From the darkest corners of Sacred Heart: Administrative Computing

Dec 15, 2016
Network Administrator Mark Graber configures a network server.

Just about every movie that depicts an IT department seems to follow the same stereotype: basement dwellers, clusters of CAT-5 cable strewn out like spaghetti, and dark creaky hallways. In the case of Newman University Academic Computing, the team seems to embrace that stereotype.

Senior Database Administrator Diane Cotter
Senior Database Administrator Diane Cotter

When a student is having trouble with email or a faculty member’s printer gets a “PC Load Letter” error, the Administrative Computing team are the first responders to the scene. Armed with a computer terminal and fueled with day-old donuts, they will likely find the problem and have it fixed in no time.

Aside from normal day-to-day support related issues, the majority of their work consists of much larger projects. Technology is constantly evolving and keeping up with those changes is a daunting task. Newman University Chief Information Officer Icer Vaughan leads the Administrative Computing team into the future of Newman’s technology infrastructure.  

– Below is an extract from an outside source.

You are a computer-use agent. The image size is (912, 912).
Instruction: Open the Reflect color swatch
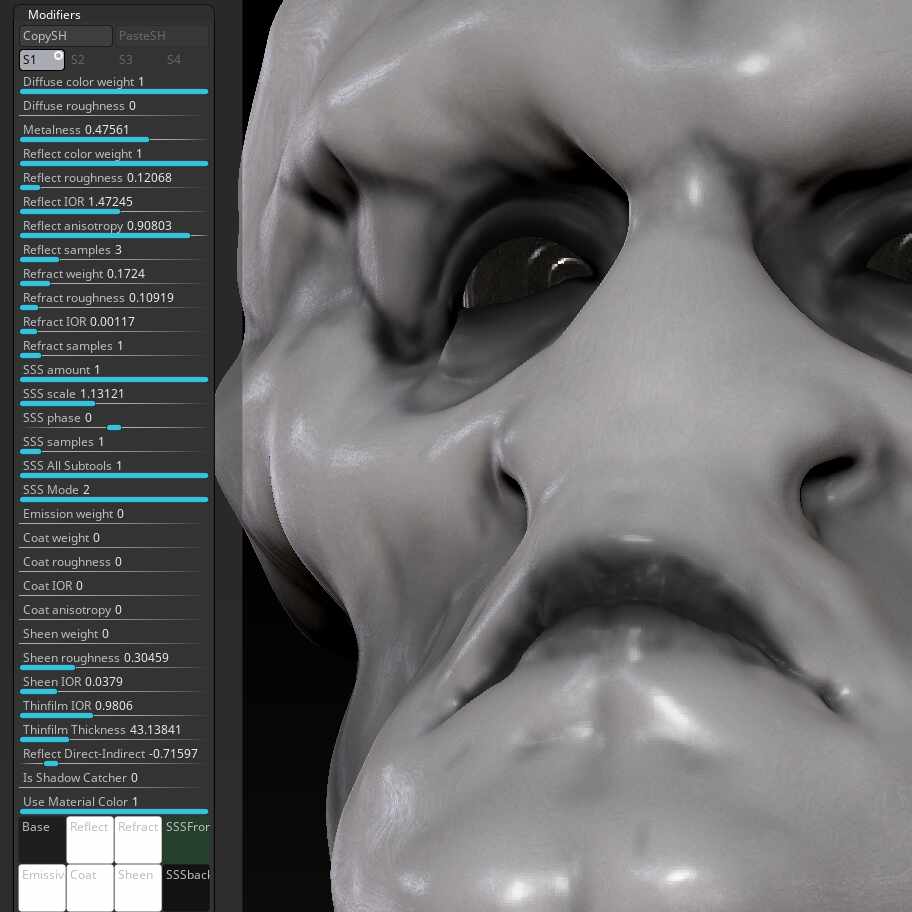(x=90, y=839)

“You have to keep going,” said Vaughan.

Icer Vaughan
Icer Vaughan receives Wichita Buinsess Journal‘s Top CIO award in 2015

In 2015 Vaughan was a recipient of the Wichita Business Journal’s award for Wichita’s Top CIOs. Vaughan assumed the role of CIO at Newman University in 2011. At that time, the wireless technology infrastructure was already outdated. Over the past year, Administrative Computing made significant improvements on wireless connectivity and expansion availability on campus.

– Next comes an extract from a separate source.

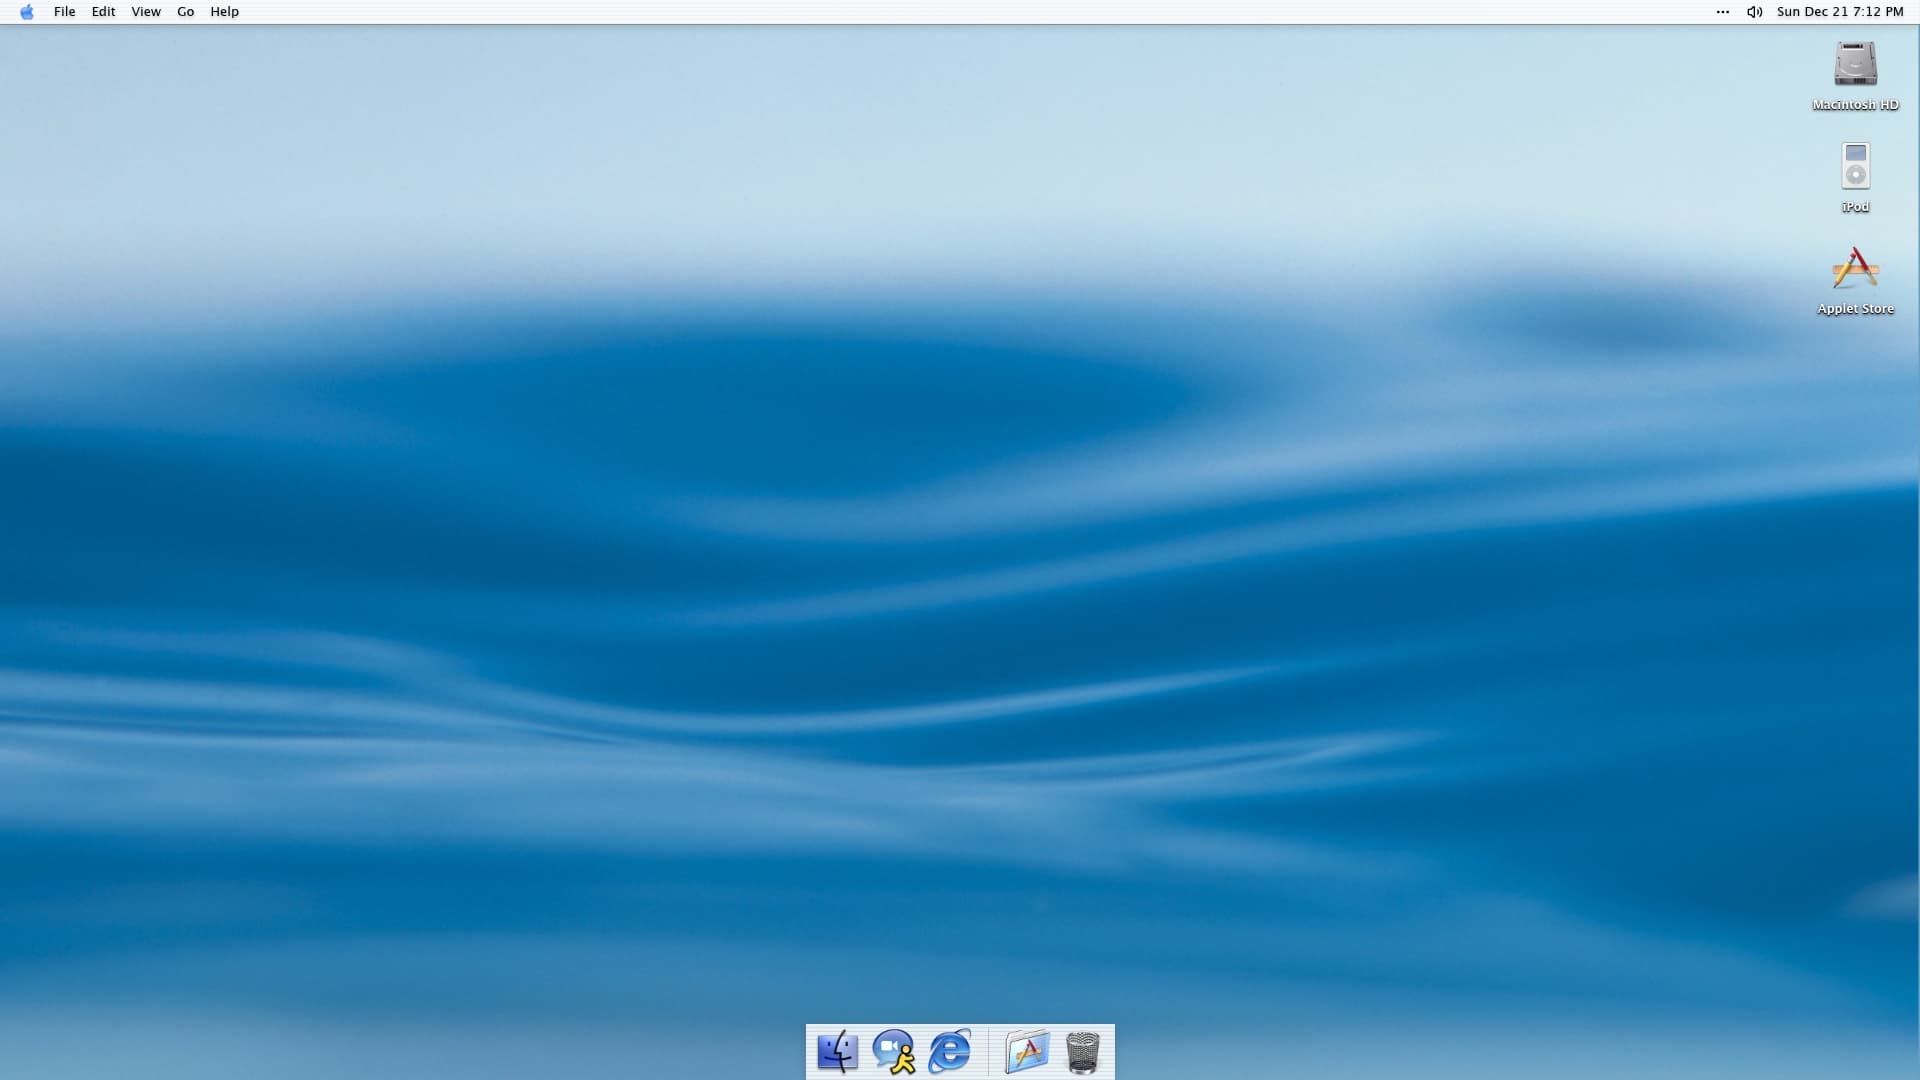Open the Go menu
Screen dimensions: 1920x1080
(x=185, y=12)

“That was a big achievement for me,” said Vaughan. “We’re here to serve the students; to give them the tools they need to complete their education.”

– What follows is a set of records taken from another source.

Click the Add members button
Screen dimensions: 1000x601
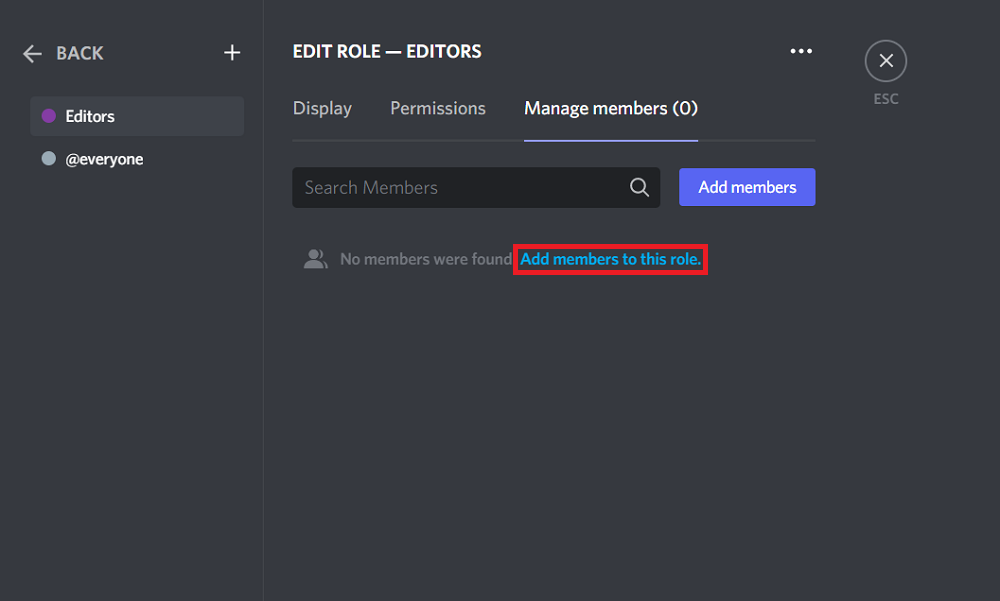(x=747, y=187)
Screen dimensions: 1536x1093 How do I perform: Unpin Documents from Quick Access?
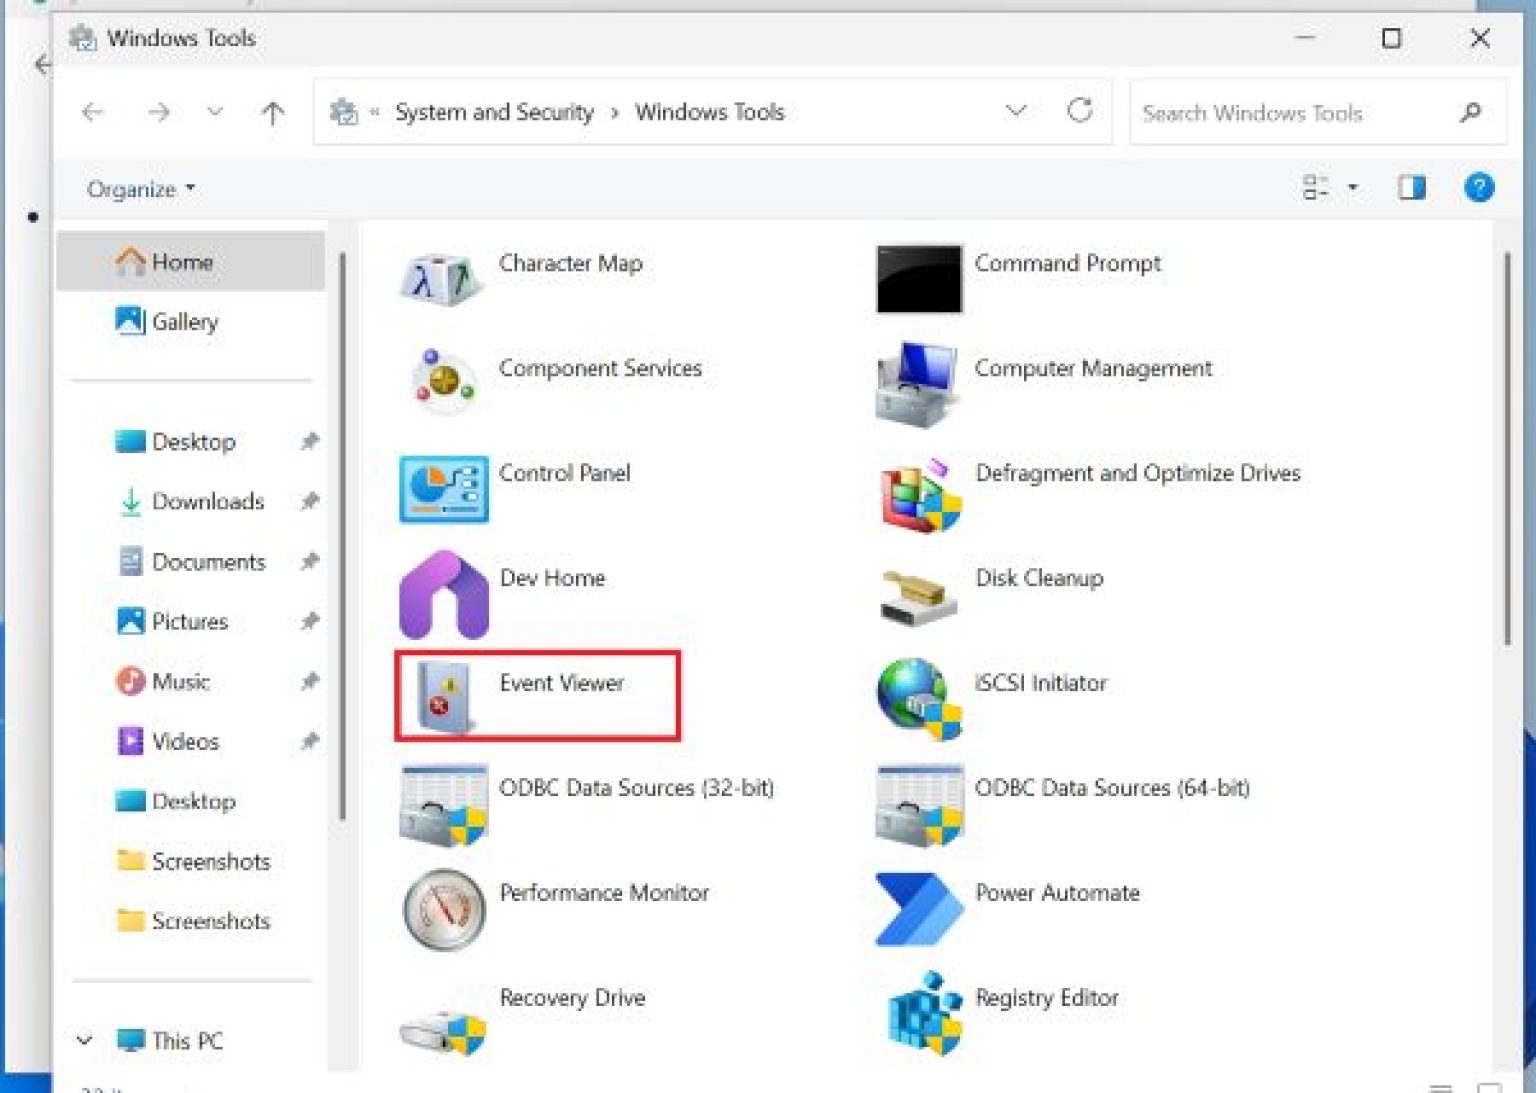[x=310, y=561]
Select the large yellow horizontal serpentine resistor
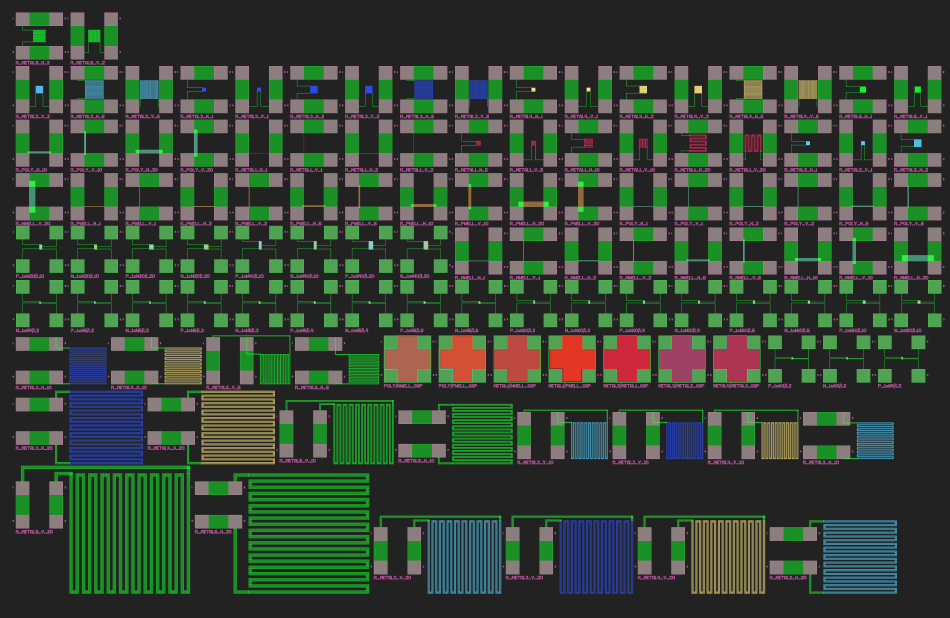The width and height of the screenshot is (950, 618). coord(238,426)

The Administrative Computing team is currently in the process of upgrading its computers – mostly those used by students in the library and computer labs. Those computers run on power provided by a central server, also referred to as a thin client network. Such a network is cost-effective because each computer does not require the processing power of a traditional computer. The upgrade consists of replacing old hard drives with new solid state hard drives that will allow the computers to operate much more smoothly.

Systems Programmer Michael Mooney.

The success of the department doesn’t rest on one person, it takes a group of skilled people who work effectively together. Vaughan gives the credit to his team:

“Mark always stays and gets the job done. Sonja Vogt takes a very dedicated interest in her student workers and students in general trying to take care of their requests in a timely manner. And the unsung heroes – Diane Cotter and Michael Mooney.”


IT Help Desk at Sonja Vogts home for an appreciation dinner.
IT Help Desk student workers were invited to Sonja Vogt’s home for an appreciation dinner.

Sonja Vogt, Help Desk and Technology Classroom coordinator, leads the Student Help Desk located in the Dugan Library. She recently held an appreciation dinner for the hard-working student workers at her home. The Help Desk answers university phone calls, assists students with setting up their online accounts and email, and many other technology-related tasks.

Administrative Computing staff also include Administrative Assistant Jessie Smith, Desktop Support Specialist Kelly McCarthy, ITV Manager and Tech Line Coordinator Harry Sherbet, and Telecommunications Specialist Mary Greier.

Newman University Network Administrator Mark Graber believes that Newman is set up for success years into the future. However, being able to predict what is going to happen in the next year is always a challenge.

“Information Technology is fast evolving and changing constantly,” said Graber. “Sometimes it is best to plan ahead but sometimes you can’t see over that hill.”